Hey Dustin, thanks for the reply, Edward’s approach is by far my favourite, even if it does lack the bells and whistles of the more mature libraries.

  1. That’s way cleaner, thanks.
  2. Good to know, I tried to find where to set the learning rate in the docs but have come up short. Is it strictly part of edward’s API? Or is it one of the kwargs that gets passed down to the tensorflow optimiser?
  3. Still having trouble with this one. No matter what value I’m setting for step_size and n_steps I’m getting a flat 0.000 acceptance rate on every run. Is this because HMC isn’t doing warm up?

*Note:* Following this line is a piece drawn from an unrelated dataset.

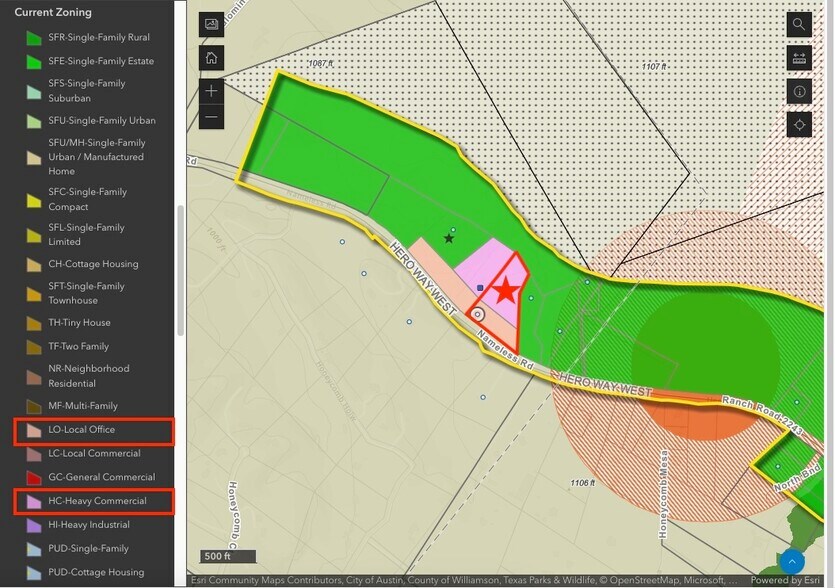Click the Powered by Esri link
The height and width of the screenshot is (588, 835).
pos(787,580)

That’s a fair point. My current use case is around time series, so correct estimation of errors is more important to me than dealing with high dimensional parameter spaces, like with bayesian neural networks. Also I’m a firm believer in recovering parameters from simulated data before using real data, and a static normal distribution is a baseline I’ll use to compare to more complex models, so it’s a toy example, but one that I need to work.

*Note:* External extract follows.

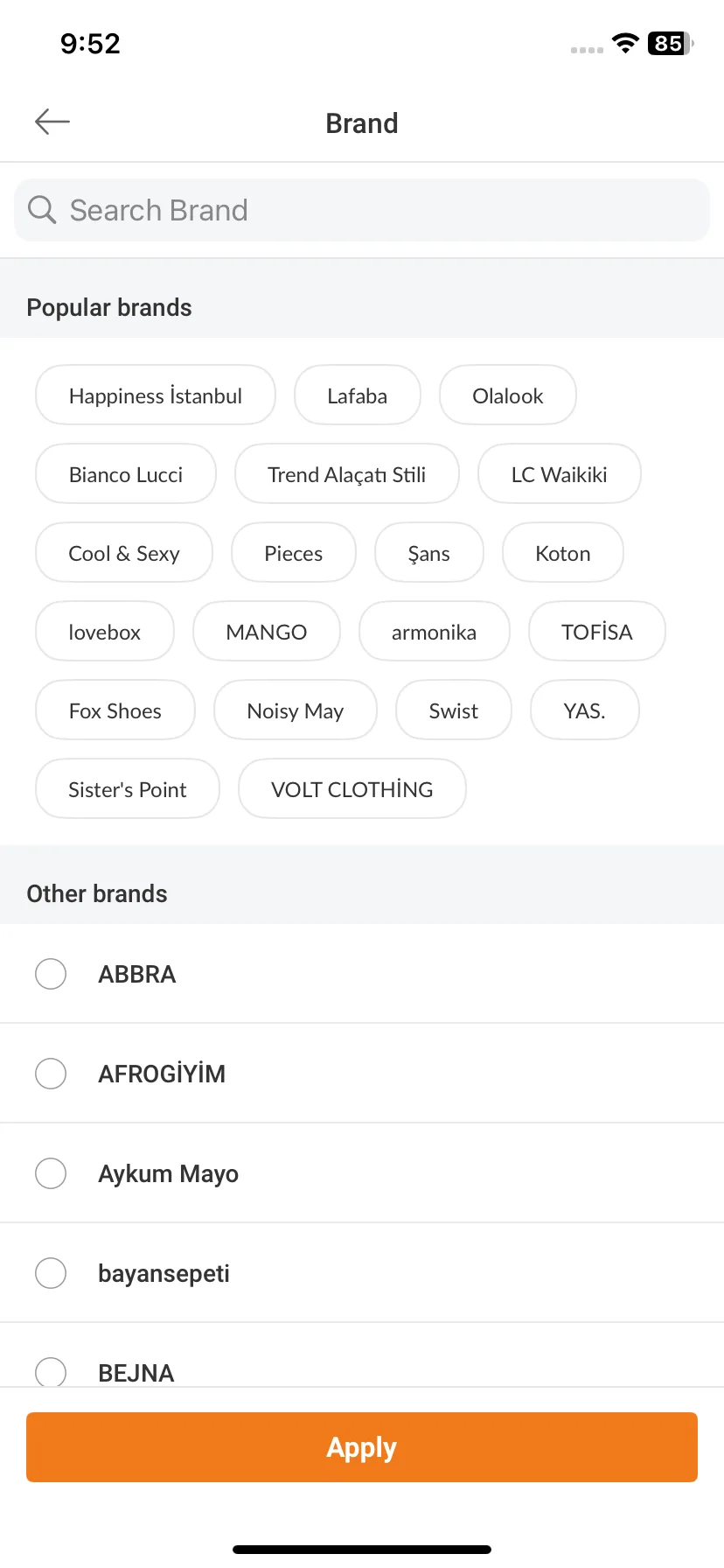Tap the battery indicator icon
The image size is (724, 1568).
tap(670, 44)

I’d like to understand the algorithms in Edward a little more though, could you point me to the paper for KLqp?


#4

It’s one of the arguments to the optimizer. For example,

optimizer = tf.train.AdamOptimizer(learning_rate=1e-3)
inference.run(optimizer=optimizer)

You can find more doc in TensorFlow’s tf.train.Optimizer API.

Zero acceptance rate implies the sample is always being rejected. You should lower the step_size to avoid too large proposals. Tuning it alongside the number of leapfrog steps, the following gets good results. Note I also took the mean over the last 1000 samples and ignored the first 1000.

import edward as ed
import numpy as np
import tensorflow as tf

from edward.models import (
    Empirical,
    Normal,
    NormalWithSoftplusScale,
)

MU = 6.0
SIGMA = 1.5
N = 1000

# DATA
y_train = np.random.normal(MU, SIGMA, [N])

# MODEL
mu = Normal(loc=0.0, scale=5.0)
inv_softplus_sigma = Normal(loc=0.0, scale=1.0)
y = NormalWithSoftplusScale(loc=mu, scale=inv_softplus_sigma, sample_shape=N)

q_mu = Empirical(params=tf.Variable(tf.random_normal([2000])))
q_inv_softplus_sigma = Empirical(params=tf.Variable(tf.random_normal([2000])))

# INFERENCE
inference = ed.HMC({mu: q_mu, inv_softplus_sigma: q_inv_softplus_sigma},
                   {y: y_train})
inference.run(step_size=0.003, n_steps=5)

print(tf.reduce_mean(q_mu.params[1000:]).eval())
print(tf.nn.softplus(tf.reduce_mean(q_inv_softplus_sigma.params[1000:])).eval())

On my Laptop’s CPU, this returns

2000/2000 [100%] ██████████████████████████████ Elapsed: 8s | Acceptance Rate: 0.999
6.01639
1.50348

#5

Thanks Dustin, that makes things super clear, especially around how burn in works with MCMC in edward. Have updated things on my end and it’s all working!

Per your suggestion, will give edward a go on a real world problem now that I have the basics down.